* _演習問題_
(1) 研究課題の紹介文のうち、「血行力学特性が規定する心臓内腔形態の秩序形成」から「ルになることが期待されます。」までをすべてそのまま書き写しなさい。
(2) 研究課題の紹介文によると、改変マラリア原虫を用いる研究で人工的に改変される、接着に関わる分子は何か答えなさい。

* _文書抜粋_
☆ ☆ ☆ ☆

Hirschberger Maximilian

川村パネル

中心対称な金属におけるメロン・スキルミオン構造の開拓
Pioneering meron and skyrmion textures in centrosymmetric metals

本研究は、新しいタイプの磁気スピン構造の探索と、スピン構造に磁場や電流を印加することによる情報の読み書きをターゲットにしています。磁気らせん構造は位相の自由度を持つ波であり、量子工学において未開拓の制御パラメータと言えます。スピン渦格子における磁気らせん構造間の相対的な位相や、ファンデルワールス磁性体における結晶格子に対するらせん構造の相対的な位相の制御と読み出しを目指します。

廣井 慧

八木パネル)※研究開始の猶予制度を利用中

防災IT連携基盤によるCrisis Computingの創出
本研究は、根拠データに基づいた被害把握や防災対応を可能にするため、数時間先の被害を詳細に予見可能な情報技術 Crisis Computing の創出を目的とします。優れた防災要素技術と実働システムとのリアルタイム連携技術、災害や人間行動を精緻に現出技術、対応策の検証環境を研究開発し、未知の災害に対しても被害を最小化する対応策の導出と減災社会の実現を目指します。

福井 一

水島パネル

血行力学特性が規定する心臓内腔形態の秩序形成
心臓は拍動し、細胞に対する外部からの力学刺激は発生から恒常性維持に至るまで必須の役割をもちますが、「力が果たす作用」は殆ど理解できていません。本研究では心臓管腔内の血流情報を切り分けて捉え、力学刺激を細胞内情報に変換する生物学的機構(メカノトランスダクション機構)の全容に迫ります。そして適切な血流と収縮力を保つための心臓管腔形態がどのように形成されるのか、新たな理解の提示を目指します。

福田 直到

天谷パネル

改変マラリア原虫による赤血球の多機能化を利用した新規治療開発
マラリア原虫は赤血球に感染し、その表面に他の細胞と接着するための分子を発現します。本研究では接着に関わるPfEMP1を人工的に改変した原虫を用い、腫瘍などの病変に自ら集まっていく機能を赤血球に付与します。これによってたとえば腫瘍の栄養血管を埋め尽くして血流を遮断したり、さらにその場で抗腫瘍分子を産生・分泌して病変を直接攻撃したりと、赤血球が全く新たな治療ツールになることが期待されます。

☆ ☆ ☆ ☆

* _提供データ一覧_
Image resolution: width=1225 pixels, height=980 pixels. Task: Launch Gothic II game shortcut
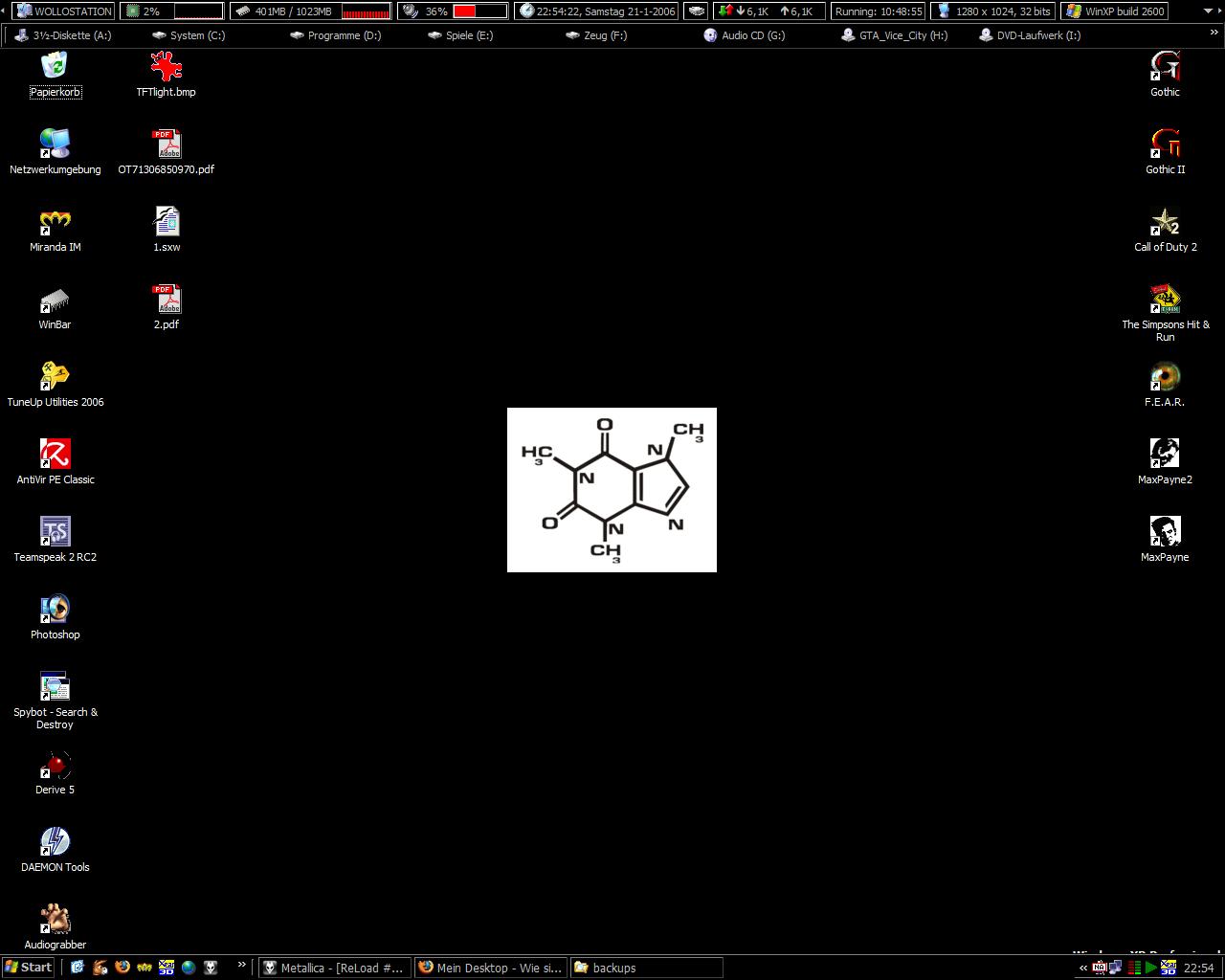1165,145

☆ ☆ ☆ ☆

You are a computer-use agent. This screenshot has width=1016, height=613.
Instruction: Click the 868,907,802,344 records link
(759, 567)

☆ ☆ ☆ ☆

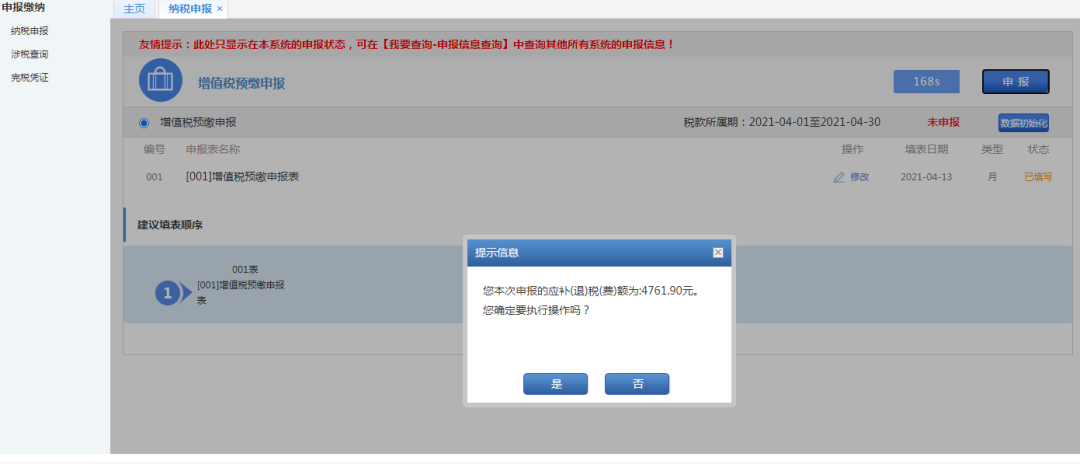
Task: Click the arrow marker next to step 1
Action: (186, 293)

☆ ☆ ☆ ☆

* _問題の解答_
(1)
血行力学特性が規定する心臓内腔形態の秩序形成
心臓は拍動し、細胞に対する外部からの力学刺激は発生から恒常性維持に至るまで必須の役割をもちますが、「力が果たす作用」は殆ど理解できていません。本研究では心臓管腔内の血流情報を切り分けて捉え、力学刺激を細胞内情報に変換する生物学的機構(メカノトランスダクション機構)の全容に迫ります。そして適切な血流と収縮力を保つための心臓管腔形態がどのように形成されるのか、新たな理解の提示を目指します。

福田 直到

天谷パネル

改変マラリア原虫による赤血球の多機能化を利用した新規治療開発
マラリア原虫は赤血球に感染し、その表面に他の細胞と接着するための分子を発現します。本研究では接着に関わるPfEMP1を人工的に改変した原虫を用い、腫瘍などの病変に自ら集まっていく機能を赤血球に付与します。これによってたとえば腫瘍の栄養血管を埋め尽くして血流を遮断したり、さらにその場で抗腫瘍分子を産生・分泌して病変を直接攻撃したりと、赤血球が全く新たな治療ツールになることが期待されます。

(2) PfEMP1